**YOUR INSTRUCTIONS**: Nothing in the records should differ when you write them out again.

***** STORED DATA *****

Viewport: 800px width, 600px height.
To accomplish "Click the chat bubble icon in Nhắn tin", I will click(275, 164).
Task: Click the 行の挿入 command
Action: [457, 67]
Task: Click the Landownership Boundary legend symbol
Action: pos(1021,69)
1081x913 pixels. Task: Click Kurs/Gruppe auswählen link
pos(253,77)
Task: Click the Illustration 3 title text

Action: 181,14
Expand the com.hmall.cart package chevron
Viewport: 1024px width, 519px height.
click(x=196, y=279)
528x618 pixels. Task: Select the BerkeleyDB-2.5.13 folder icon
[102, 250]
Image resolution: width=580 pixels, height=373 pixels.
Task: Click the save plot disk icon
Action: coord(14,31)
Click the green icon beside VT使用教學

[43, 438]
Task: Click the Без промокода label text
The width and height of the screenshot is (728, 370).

*****

**ANSWER SECTION**:
Viewport: 800px width, 600px height.
To accomplish "Click the chat bubble icon in Nhắn tin", I will click(275, 164).
Task: Click the 行の挿入 command
Action: [457, 67]
Task: Click the Landownership Boundary legend symbol
Action: pos(1021,69)
1081x913 pixels. Task: Click Kurs/Gruppe auswählen link
pos(253,77)
Task: Click the Illustration 3 title text

Action: 181,14
Expand the com.hmall.cart package chevron
Viewport: 1024px width, 519px height.
click(x=196, y=279)
528x618 pixels. Task: Select the BerkeleyDB-2.5.13 folder icon
[102, 250]
Image resolution: width=580 pixels, height=373 pixels.
Task: Click the save plot disk icon
Action: coord(14,31)
Click the green icon beside VT使用教學

[43, 438]
Task: Click the Без промокода label text
The width and height of the screenshot is (728, 370).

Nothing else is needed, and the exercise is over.